For each line of the listing that contains "Safari", make a copy and return it.
BEGIN
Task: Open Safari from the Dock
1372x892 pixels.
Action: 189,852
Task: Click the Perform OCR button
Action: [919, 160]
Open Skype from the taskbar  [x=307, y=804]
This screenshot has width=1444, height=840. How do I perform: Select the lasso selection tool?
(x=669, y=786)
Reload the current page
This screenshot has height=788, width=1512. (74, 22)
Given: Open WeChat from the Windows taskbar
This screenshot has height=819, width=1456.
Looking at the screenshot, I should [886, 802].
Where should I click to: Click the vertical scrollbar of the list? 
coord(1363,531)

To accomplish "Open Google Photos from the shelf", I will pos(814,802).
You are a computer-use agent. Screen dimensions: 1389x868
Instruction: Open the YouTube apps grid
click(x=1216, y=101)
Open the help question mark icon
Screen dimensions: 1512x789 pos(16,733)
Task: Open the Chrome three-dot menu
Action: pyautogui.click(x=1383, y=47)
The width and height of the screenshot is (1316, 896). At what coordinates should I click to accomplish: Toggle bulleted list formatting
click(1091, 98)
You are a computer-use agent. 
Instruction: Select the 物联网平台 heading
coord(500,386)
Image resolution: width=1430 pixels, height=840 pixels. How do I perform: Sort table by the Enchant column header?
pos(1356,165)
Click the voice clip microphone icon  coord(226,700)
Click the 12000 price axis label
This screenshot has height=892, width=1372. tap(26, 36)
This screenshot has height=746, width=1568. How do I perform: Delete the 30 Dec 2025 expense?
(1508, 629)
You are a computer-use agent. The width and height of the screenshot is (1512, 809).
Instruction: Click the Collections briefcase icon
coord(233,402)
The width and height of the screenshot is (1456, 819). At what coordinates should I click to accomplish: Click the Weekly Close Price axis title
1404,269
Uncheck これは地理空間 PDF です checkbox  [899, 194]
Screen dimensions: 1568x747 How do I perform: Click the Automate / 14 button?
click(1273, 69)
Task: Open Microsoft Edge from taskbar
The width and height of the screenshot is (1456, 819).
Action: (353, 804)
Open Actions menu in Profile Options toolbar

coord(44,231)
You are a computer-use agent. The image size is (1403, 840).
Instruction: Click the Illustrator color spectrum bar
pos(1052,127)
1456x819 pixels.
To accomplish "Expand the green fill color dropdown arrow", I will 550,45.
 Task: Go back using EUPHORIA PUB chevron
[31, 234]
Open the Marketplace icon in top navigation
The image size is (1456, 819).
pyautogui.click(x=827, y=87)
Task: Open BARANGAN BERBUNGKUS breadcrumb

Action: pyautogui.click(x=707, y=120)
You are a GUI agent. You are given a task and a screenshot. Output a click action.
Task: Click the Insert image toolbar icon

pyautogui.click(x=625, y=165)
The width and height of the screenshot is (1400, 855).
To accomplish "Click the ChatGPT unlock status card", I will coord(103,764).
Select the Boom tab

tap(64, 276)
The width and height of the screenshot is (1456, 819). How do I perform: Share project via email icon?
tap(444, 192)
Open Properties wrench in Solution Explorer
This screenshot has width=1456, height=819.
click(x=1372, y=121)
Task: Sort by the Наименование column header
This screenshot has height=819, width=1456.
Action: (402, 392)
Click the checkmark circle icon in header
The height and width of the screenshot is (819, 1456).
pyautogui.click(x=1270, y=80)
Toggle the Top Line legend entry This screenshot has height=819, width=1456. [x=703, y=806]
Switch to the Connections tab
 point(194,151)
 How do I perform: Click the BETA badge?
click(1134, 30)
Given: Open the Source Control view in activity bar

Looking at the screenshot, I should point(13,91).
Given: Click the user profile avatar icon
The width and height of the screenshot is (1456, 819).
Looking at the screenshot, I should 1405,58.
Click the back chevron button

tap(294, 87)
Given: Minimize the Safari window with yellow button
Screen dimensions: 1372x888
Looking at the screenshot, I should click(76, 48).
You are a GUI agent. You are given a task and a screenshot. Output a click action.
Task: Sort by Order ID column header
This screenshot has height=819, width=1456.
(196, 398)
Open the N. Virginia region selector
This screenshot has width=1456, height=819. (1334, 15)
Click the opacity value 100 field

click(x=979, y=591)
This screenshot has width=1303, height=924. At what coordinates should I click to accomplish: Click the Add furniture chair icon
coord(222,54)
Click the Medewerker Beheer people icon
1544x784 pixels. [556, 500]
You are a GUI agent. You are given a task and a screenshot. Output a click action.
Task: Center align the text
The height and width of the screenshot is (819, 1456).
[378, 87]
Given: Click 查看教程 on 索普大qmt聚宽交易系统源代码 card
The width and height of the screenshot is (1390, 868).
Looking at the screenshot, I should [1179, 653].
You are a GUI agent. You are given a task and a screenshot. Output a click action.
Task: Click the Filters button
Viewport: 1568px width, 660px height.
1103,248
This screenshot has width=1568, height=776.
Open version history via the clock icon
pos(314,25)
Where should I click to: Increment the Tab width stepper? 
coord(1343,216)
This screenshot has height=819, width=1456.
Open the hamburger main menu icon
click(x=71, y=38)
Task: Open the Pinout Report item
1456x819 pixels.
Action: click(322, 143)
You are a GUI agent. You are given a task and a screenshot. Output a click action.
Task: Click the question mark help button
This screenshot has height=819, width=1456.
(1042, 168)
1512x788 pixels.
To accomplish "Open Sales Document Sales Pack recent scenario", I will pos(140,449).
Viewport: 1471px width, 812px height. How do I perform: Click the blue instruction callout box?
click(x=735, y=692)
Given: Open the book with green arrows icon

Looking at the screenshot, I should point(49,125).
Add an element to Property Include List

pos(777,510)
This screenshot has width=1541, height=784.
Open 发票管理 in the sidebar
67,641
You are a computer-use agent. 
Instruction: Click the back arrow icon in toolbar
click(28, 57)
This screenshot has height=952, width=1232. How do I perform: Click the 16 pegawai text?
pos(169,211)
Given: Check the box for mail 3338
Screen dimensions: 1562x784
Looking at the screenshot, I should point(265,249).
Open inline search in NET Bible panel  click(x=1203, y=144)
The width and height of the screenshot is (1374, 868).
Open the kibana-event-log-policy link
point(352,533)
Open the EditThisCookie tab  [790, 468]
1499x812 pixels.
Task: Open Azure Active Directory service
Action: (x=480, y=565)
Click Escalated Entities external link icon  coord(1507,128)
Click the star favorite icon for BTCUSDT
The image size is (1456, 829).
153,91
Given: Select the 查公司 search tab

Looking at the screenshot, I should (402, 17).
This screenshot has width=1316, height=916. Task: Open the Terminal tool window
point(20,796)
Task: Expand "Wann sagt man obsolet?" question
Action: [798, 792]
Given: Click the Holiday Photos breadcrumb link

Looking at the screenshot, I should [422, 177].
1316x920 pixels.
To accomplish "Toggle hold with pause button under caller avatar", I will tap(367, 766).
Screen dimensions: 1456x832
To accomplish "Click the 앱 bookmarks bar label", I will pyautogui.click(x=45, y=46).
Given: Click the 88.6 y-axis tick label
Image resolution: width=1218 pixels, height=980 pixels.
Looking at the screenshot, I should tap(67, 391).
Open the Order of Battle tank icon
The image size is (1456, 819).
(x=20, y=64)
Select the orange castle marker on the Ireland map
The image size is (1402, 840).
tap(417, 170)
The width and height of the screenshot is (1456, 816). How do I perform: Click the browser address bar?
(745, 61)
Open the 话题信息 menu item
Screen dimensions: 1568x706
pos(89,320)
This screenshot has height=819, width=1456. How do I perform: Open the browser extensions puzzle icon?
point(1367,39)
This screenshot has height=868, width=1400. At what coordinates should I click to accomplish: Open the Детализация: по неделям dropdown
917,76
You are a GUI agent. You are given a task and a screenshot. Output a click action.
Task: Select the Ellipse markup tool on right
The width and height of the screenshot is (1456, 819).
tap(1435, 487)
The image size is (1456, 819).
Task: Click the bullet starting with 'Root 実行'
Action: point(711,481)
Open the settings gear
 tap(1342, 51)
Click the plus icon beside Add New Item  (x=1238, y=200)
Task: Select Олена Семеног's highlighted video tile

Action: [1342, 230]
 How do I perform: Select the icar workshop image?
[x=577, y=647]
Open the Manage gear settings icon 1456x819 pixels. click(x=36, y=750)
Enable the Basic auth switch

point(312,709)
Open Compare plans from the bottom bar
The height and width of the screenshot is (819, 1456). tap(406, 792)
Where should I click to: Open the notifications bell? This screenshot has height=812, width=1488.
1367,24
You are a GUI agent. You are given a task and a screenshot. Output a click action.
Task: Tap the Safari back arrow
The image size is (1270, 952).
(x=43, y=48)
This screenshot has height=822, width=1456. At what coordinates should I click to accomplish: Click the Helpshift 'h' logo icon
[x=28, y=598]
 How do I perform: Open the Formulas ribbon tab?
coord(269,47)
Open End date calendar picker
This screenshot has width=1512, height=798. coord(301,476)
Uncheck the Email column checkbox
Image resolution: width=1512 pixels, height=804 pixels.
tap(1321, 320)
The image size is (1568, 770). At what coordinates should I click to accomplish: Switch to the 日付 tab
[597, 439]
END
Result below:
Task: Open Safari from the Dock
Given: Minimize the Safari window with yellow button
Task: Tap the Safari back arrow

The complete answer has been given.